A new and ongoing supply-chain attack is targeting developers on the OpenVSX and Microsoft Visual Studio marketplaces with self-spreading malware called GlassWorm that has been installed an estimated 35,800 times.

The malware hides its malicious code by using invisible characters. It can also spread itself using stolen account information to infect more extensions the victim can access.

GlassWorm operators use Solana blockchain for command-and-control, making takedown very difficult, with Google Calendar as backup option.

Microsoft Visual Studio and the OpenVSX platforms host extensions and integrations for Visual Studio products and are constant targets of threat actors looking to steal cryptocurrency [1, 2, 3].

Researchers at endpoint security provider Koi found that the current GlassWorm campaign relies on "invisible Unicode characters that make malicious code literally disappear from code editors."

Once installed, the malware attempts to steal credentials for GitHub, npm, and OpenVSX accounts, as well as cryptocurrency wallet data from 49 extensions.

Additionally, GlassWorm deploys a SOCKS proxy to route malicious traffic through the victim’s machine and installs VNC clients (HVNC) for invisible remote access.

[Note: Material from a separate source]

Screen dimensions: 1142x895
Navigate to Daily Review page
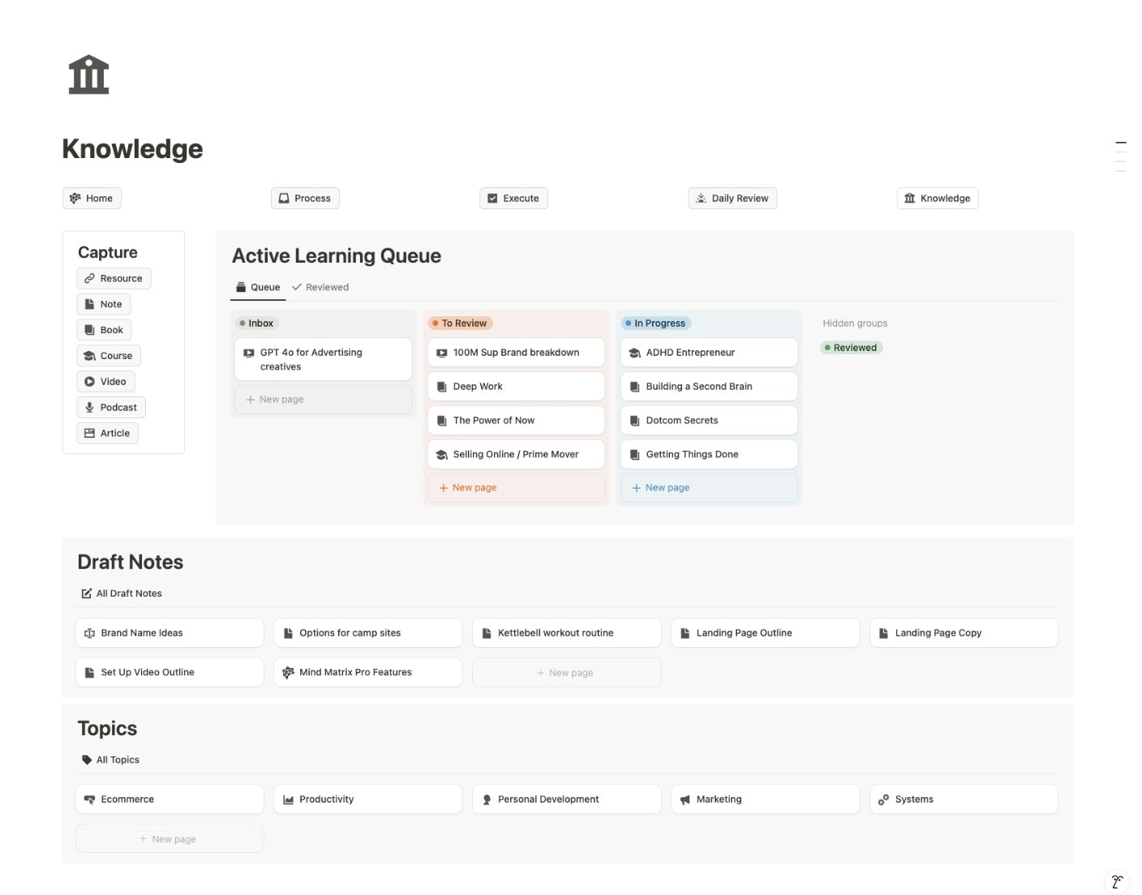[732, 198]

The worm has a hardcoded wallet with transactions on the Solana blockchain that provide base64-encoded links for the next-stage payloads. According to the researchers, the final payload is called ZOMBI and is a "massively obfuscated JavaScript" code that turns infected systems into nodes for the cybercriminal activities.

"GlassWorm's final stage - the ZOMBI module - transforms every infected developer workstation into a node in a criminal infrastructure network," Koi Security says.

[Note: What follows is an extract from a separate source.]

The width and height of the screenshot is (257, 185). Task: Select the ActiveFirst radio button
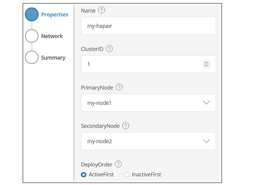click(84, 174)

Using the blockchain to hide payloads is a method that has been gaining traction due to the multiple operational benefits it offers, including resilience to takedowns, anonymity, low cost, and flexibility for updates.

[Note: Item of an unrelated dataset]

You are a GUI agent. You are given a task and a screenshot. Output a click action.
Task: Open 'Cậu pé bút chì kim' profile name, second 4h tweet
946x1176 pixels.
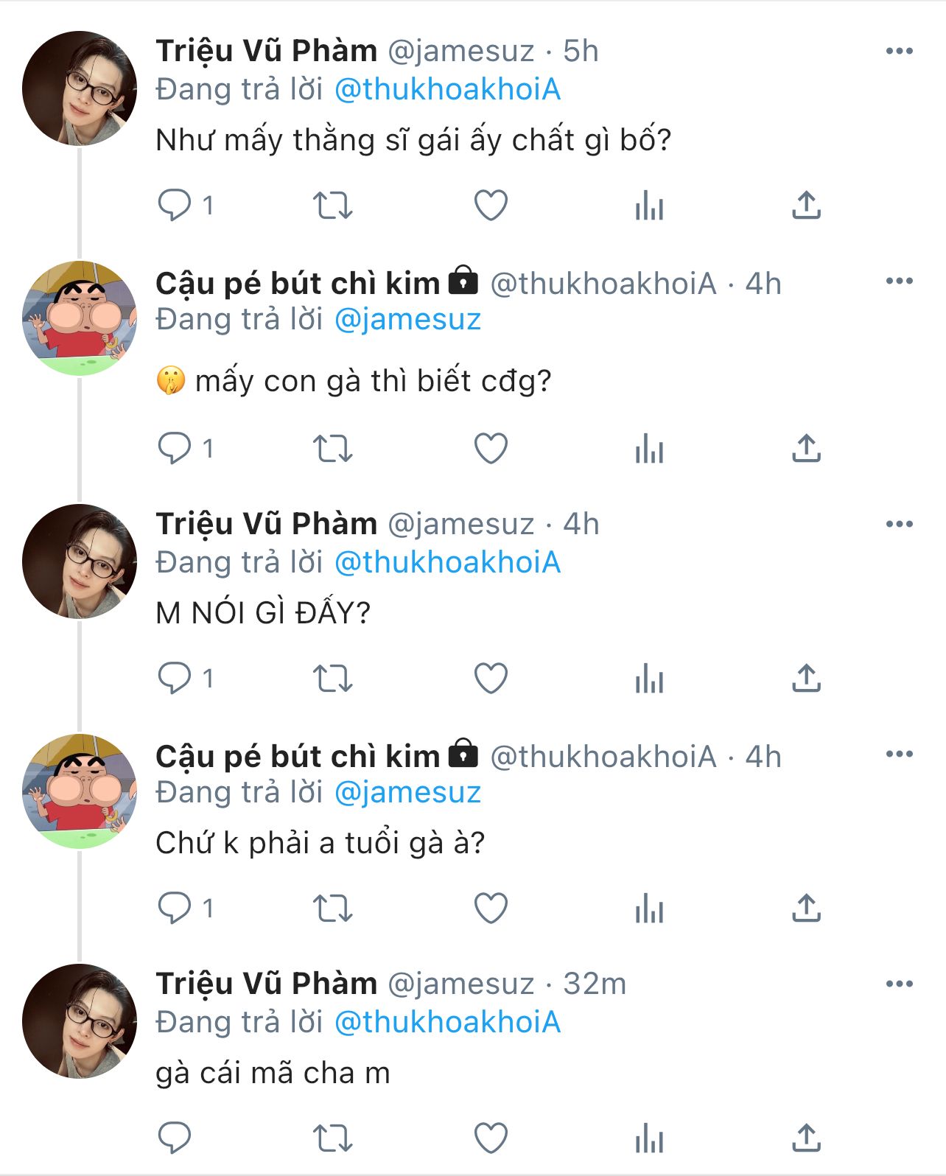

A backup method for sourcing payloads involves a Google Calendar event title that includes a base64-encoded URL. A third delivery mechanism uses direct connection to the IP address 217.69.3[.]218.

For further evasion and resilience, the malware uses BitTorrent’s Distributed Hash Table (DHT) for decentralized command distribution.

Researchers found at least eleven extensions infected by GlassWorm on OpenVSX and one on Microsoft’s VS Code Marketplace:

1. [email protected] and 1.8.4  
2. [email protected]  
3. [email protected]  
4. [email protected]  
5. [email protected]  
6. [email protected] and 1.0.91  
7. [email protected]  
8. [email protected]  
9. [email protected]  
10. [email protected]  
11. [email protected]  
12. [email protected] (Microsoft VS Code)

The researchers say that seven extensions on OpenVSX were compromised on October 17 and more infections followed over the next couple of days on both OpenVSX and VS Code. Koi Security notes that the full impact is 35,800 active GlassWorm installations.

"Here's what makes this particularly urgent: VS Code extensions auto-update. When CodeJoy pushed version 1.8.3 with invisible malware, everyone with CodeJoy installed got automatically updated to the infected version. No user interaction. No warning. Just silent, automatic infection," the researchers say.

At publishing time, at least four of the compromised extensions Koi Security found, were still available for download on OpenVSX. Microsoft has removed the malicious extension frrom its marketplace following the researchers' alert.

The publishers of vscode-theme-seti-folder and git-worktree-menu have updated the extensions to remove the malicious code.

Last month, a similar worm-style attack dubbed “Shai-Hulud” hit the npm ecosystem, compromising 187 packages. The malware used the TruffleHog scanning tool to identify secrets, passwords, and sensitive keys.

Koi Security says that GlassWorm "is one of the most sophisticated supply chain attack" and the first documented case of a worm-like attack on VS Code.

The C2 and payload servers in the GlassWorm campaign remain active, the researchers warn. On Saturday, there were still ten extensions actively distributing the malware.